A significant simplification in the transportation and storage of upgraded vaccines is expected in comparison with their cellular analogs. Storage and transportation of cell preparations are usually carried out in liquid nitrogen with cryoprotectant, which is labor-intensive, and the defrosting of cells is typically associated with massive cell lysis. Antigenic essence, being a peptide preparation, requires ultra-low temperatures only during long-term storage , and in general, can be frozen normally or, as a lyophilizate, stored at low temperatures (+4–8 °C) and transported at room temperature.

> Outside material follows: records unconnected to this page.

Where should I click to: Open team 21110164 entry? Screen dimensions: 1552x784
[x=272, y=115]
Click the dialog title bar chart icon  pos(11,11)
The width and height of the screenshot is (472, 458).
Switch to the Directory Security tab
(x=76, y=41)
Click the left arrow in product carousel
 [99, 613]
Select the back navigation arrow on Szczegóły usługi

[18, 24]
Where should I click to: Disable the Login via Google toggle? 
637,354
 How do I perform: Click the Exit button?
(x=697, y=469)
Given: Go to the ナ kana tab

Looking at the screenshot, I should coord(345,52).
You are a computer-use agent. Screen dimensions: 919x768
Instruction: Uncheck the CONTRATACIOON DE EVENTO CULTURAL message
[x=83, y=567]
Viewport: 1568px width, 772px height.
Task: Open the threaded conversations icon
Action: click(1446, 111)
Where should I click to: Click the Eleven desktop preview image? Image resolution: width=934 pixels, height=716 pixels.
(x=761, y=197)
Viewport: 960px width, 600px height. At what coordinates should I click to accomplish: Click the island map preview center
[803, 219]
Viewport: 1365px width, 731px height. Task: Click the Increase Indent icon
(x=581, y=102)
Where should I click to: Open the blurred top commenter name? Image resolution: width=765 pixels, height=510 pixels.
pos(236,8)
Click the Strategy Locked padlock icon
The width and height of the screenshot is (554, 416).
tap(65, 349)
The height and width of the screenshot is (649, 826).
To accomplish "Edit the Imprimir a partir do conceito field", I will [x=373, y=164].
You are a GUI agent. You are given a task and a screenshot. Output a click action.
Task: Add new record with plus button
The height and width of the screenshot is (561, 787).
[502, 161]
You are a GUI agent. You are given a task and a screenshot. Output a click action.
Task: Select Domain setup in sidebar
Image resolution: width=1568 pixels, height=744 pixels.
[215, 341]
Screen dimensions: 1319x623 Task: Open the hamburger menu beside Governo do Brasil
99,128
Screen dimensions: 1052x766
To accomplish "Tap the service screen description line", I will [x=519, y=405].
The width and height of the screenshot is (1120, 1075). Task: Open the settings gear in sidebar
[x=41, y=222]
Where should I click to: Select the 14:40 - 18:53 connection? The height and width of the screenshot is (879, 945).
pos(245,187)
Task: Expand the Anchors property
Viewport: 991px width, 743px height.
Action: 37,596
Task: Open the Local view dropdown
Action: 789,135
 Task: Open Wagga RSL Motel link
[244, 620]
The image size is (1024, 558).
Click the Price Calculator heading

Radical simplification in transportation and storage, increased safety, and decreased door-to-needle time will undoubtedly lead to a radical reduction in the cost of upgraded vaccines. The cost of upgraded vaccines will also be affected by the near-absence of cellular material consumption during their production. A single set of cells can be reused to generate multiple batches of antigenic essence due to the regeneration of cells after treatment with protease . Thus, virtually any dose can be generated without wasting cellular material, which is important for the mass production of affordable cancer vaccines. A notable exception to this is perhaps in upgraded vaccines obtained from primary cultures where long-term cultivation of cells without degeneration of their molecular phenotype is impossible.